Lei Complementar (LC)

  • Critério: Material. Trata de assuntos específicos que a Constituição expressamente determinou que fossem regulamentados por LC (ex: normas gerais de Direito Tributário, Art. 146).
  • Quórum de Aprovação: Maioria Absoluta. Ou seja, o voto favorável da maioria total dos membros da Casa (ex: 257 Deputados e 41 Senadores), independentemente de quantos estejam presentes no dia (Art. 69 da CF/88).

Jurisprudência (RE 377.457/PR): O STF há muito tempo pacificou o entendimento de que não existe hierarquia entre Lei Complementar e Lei Ordinária. A diferença entre elas não é de superioridade, mas sim de campo de atuação (matéria) e de rito de aprovação (quorum). Uma não pode invadir o campo da outra.

Proposta de Emenda à Constituição (PEC)

O Presidente da República também pode apresentar uma PEC (Art. 60, I). Contudo, o poder de emenda é limitado pelas Cláusulas Pétreas, que não podem ser abolidas (restringidas):

Art. 60 da CF/88. (...)

§ 4º Não será objeto de deliberação a proposta de emenda tendente a abolir:

I - a forma federativa de Estado;

II - o voto direto, secreto, universal e periódico;

III - a separação dos Poderes;

IV - os direitos e garantias individuais.

Promulgação e Veto

Após a aprovação pelo Congresso, o projeto segue para o Presidente da República, onde ocorre a distinção mais importante:

Leis Ordinárias e Complementares

O projeto é enviado ao Presidente, que pode sancionar (aprovar) ou vetar (rejeitar, total ou parcialmente) (Art. 66).

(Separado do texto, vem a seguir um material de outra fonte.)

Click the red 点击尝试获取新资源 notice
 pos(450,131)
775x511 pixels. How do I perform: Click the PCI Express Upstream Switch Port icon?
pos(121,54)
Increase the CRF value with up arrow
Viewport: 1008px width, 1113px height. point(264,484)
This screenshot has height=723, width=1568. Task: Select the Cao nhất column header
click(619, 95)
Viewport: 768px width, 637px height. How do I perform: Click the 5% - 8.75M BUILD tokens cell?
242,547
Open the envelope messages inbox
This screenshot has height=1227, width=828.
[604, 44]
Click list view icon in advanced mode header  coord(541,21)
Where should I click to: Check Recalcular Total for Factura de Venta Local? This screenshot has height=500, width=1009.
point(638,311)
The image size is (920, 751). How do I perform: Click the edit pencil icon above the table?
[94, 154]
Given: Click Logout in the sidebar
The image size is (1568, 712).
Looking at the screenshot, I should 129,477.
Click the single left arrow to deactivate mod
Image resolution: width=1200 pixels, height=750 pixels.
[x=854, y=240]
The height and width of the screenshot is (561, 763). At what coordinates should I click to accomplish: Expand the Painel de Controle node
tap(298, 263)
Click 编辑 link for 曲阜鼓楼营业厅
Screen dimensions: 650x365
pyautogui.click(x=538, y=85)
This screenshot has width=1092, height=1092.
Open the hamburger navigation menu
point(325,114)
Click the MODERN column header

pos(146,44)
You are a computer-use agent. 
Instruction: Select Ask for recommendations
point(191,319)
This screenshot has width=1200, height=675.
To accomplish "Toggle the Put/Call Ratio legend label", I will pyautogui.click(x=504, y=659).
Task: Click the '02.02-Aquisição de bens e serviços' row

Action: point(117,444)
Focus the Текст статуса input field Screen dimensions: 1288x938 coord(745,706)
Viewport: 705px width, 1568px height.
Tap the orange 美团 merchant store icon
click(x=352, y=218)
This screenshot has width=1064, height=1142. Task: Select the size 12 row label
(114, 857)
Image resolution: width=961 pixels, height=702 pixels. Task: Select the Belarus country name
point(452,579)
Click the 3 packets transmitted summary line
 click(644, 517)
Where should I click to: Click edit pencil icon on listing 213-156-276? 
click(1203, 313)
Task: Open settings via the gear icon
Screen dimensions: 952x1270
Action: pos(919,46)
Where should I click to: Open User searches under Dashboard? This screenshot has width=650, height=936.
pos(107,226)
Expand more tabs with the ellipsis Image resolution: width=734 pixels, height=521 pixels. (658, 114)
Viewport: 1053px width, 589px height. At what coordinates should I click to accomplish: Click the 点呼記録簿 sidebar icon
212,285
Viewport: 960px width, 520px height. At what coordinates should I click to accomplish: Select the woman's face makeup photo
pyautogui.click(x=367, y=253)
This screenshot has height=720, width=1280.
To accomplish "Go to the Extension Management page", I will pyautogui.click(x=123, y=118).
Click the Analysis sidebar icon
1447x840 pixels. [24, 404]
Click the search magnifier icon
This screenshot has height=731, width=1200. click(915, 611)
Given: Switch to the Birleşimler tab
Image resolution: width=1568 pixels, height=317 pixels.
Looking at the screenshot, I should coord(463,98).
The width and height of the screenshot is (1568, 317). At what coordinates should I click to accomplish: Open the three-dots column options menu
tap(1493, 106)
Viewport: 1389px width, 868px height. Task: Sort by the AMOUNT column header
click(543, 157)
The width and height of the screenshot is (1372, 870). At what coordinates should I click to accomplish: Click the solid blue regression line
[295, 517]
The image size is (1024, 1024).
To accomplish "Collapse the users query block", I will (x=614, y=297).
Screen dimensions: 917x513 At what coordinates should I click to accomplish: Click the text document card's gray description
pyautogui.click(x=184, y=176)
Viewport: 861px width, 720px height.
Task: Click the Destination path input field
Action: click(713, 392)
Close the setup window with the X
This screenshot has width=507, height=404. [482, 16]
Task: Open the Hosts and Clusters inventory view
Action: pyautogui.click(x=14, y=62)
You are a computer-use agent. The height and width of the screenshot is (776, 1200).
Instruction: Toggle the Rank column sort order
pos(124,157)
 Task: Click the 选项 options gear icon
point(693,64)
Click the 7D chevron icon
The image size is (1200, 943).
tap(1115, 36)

  • Se sancionar, ele deve promulgar a lei. A promulgação é o ato que atesta a existência da lei e ordena sua execução.

Propostas de Emenda à Constituição (PEC)

Uma PEC aprovada pelo Congresso (em dois turnos, por 3/5 dos votos em cada Casa) não passa pelo Presidente da República.

O Presidente da República não sanciona, não veta e não promulga uma Emenda Constitucional.

Art. 60 da CF/88. (...)

§ 3º A emenda à Constituição será promulgada pelas Mesas da Câmara dos Deputados e do Senado Federal, com o respectivo número de ordem.